WormCat - Amy Walker Lab
- Tool for RNA seq visualizaton #7436 Gene Set Enrichment WormCat
Categories of mixed aspects: Cat1 like "Neuronal function"; "Non-coding RNA", Cat3 "Peroxisome: other", "Signaling: Janus" each has member of one gene Difficult to update 'Curated' Categories (34 Cat1(248 Cat2(455 Cat3))) One gene - one Category ONLY: lin-3 "Development: general"; let-23 "Signaling: Y kinase" Suggested link under Resources:External databases https://wormbase.org/resources#3--10
Allele CRISPR Nomenclature
Two questions have been answered recently and we will be discussing things this afternoon in our call and I wondered if you had any ideas on setting up additional standards:
1) C. elegans genetic nomenclature upon CRISPR. If I make one modification using CRISPR (e.g. bus-50(e5000), and in a separate experiment modify bus-50(e5000) to create another lesion elsewhere in the gene, would it be bus-50(e5000e5001) or would it be bus-50(e5002). In the million mutation project, different alleles in one gene are labelled as a list of alleles. Furthermore, revertants are labelled as shown- lin-12(n676n930)-n930 is an intragenic revertant of the n676 lin-12 gain of function allele.

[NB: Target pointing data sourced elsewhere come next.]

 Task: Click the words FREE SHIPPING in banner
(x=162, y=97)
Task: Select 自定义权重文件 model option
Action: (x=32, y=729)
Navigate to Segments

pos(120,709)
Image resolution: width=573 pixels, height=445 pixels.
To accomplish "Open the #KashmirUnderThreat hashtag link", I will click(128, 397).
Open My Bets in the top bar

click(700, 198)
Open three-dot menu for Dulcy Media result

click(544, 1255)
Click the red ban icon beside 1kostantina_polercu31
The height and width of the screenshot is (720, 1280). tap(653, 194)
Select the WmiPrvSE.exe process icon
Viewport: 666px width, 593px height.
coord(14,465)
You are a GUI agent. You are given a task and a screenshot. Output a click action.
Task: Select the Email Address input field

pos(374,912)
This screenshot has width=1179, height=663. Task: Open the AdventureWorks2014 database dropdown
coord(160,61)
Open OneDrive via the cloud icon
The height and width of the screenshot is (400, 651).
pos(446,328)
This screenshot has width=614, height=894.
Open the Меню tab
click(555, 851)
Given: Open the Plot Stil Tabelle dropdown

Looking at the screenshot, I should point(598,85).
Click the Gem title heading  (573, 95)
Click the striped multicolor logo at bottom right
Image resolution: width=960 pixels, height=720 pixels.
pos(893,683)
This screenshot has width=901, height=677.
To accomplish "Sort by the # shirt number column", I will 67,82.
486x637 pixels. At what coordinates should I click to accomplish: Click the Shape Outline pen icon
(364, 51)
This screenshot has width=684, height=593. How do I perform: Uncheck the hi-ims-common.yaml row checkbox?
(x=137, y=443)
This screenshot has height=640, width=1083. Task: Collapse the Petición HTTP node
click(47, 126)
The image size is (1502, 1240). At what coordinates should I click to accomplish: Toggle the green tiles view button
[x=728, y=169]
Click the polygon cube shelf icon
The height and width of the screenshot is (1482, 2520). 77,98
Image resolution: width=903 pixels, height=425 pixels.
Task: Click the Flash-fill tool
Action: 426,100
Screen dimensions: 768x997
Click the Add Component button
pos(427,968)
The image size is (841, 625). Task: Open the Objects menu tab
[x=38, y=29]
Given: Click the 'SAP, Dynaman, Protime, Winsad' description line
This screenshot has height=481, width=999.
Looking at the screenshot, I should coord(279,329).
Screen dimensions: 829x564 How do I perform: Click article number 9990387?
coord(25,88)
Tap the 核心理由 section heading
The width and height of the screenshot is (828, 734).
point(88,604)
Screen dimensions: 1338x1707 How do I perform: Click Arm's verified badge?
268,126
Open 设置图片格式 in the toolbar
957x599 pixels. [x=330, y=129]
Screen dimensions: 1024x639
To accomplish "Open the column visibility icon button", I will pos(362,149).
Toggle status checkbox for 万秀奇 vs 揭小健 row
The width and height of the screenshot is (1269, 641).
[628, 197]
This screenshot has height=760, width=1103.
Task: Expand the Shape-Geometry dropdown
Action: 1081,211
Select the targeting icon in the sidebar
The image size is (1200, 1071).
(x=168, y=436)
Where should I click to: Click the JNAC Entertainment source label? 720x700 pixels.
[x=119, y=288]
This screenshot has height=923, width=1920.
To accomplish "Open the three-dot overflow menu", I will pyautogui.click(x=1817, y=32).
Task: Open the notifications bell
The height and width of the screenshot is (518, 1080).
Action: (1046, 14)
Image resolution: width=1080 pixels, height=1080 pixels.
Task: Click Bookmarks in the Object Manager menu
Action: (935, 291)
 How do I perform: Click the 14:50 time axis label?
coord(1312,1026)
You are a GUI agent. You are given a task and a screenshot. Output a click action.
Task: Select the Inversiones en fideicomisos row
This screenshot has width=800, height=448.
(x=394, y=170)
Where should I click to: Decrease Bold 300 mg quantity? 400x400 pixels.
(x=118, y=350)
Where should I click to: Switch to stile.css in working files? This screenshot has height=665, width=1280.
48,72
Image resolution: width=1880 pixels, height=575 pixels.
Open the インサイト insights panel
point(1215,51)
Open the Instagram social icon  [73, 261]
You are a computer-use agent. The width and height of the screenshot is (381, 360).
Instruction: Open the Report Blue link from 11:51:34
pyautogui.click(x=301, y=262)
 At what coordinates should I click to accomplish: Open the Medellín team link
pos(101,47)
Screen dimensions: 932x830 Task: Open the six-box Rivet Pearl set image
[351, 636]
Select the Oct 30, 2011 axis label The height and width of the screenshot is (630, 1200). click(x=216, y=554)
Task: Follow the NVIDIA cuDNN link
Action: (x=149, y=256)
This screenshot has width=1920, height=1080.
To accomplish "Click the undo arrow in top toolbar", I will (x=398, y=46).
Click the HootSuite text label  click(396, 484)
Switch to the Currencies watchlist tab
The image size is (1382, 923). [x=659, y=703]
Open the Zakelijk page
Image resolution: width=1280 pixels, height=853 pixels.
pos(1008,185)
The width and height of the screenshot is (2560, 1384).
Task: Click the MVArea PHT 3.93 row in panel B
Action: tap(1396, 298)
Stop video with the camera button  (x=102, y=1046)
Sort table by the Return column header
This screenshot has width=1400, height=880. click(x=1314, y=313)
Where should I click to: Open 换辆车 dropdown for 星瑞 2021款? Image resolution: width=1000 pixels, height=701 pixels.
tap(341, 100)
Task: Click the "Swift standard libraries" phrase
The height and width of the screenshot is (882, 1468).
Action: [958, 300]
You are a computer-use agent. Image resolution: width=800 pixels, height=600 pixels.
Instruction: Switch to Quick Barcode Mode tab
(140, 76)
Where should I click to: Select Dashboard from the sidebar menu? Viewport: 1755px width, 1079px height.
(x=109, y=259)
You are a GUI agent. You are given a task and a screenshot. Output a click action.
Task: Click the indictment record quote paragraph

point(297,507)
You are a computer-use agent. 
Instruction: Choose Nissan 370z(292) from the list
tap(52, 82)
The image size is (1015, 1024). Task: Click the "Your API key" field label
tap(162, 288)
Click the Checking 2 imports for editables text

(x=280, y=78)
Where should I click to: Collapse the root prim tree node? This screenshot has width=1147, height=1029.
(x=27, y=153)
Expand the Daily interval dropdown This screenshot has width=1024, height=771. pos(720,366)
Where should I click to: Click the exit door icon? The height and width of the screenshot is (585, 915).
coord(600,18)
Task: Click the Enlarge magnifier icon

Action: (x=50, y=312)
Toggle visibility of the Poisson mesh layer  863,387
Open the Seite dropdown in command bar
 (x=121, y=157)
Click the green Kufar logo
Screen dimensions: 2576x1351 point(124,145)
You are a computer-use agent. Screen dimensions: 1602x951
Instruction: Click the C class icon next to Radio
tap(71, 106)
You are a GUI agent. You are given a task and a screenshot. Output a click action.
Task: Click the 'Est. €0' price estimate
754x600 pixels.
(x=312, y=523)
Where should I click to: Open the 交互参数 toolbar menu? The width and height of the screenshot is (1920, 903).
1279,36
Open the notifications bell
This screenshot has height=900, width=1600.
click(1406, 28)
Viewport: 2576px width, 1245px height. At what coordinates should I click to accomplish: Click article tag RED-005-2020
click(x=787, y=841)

Would we do something similar to the Cis double mutants (curate e5000 and e5001 but then link them via (e5000e5001) Allele). I'm not sure about the intragenic revertant alleles.
2) By microinjection and subsequent integration we generated an “Is” transgene (in our case kcIs40[ifp-1p::ifp-1::egfp]IV). Subsequently, this integrated sequence was mutated by CRISPR/cas together with the endogenous ifp-1 gene. The mutated endogenous gene (in our case ifp-1) was named “ifp-1(kc18)” but we are at a loss how to name the mutated “kcIs40” locus. Is it a transgene (new kcIs) or a new ifp-1 allele (new kc)?
Instinctively I would suggest creating a new kcIs describing the additional mutation that has been added to the original kcIs40[ifp-1p::ifp-1::egfp]IV) transgene.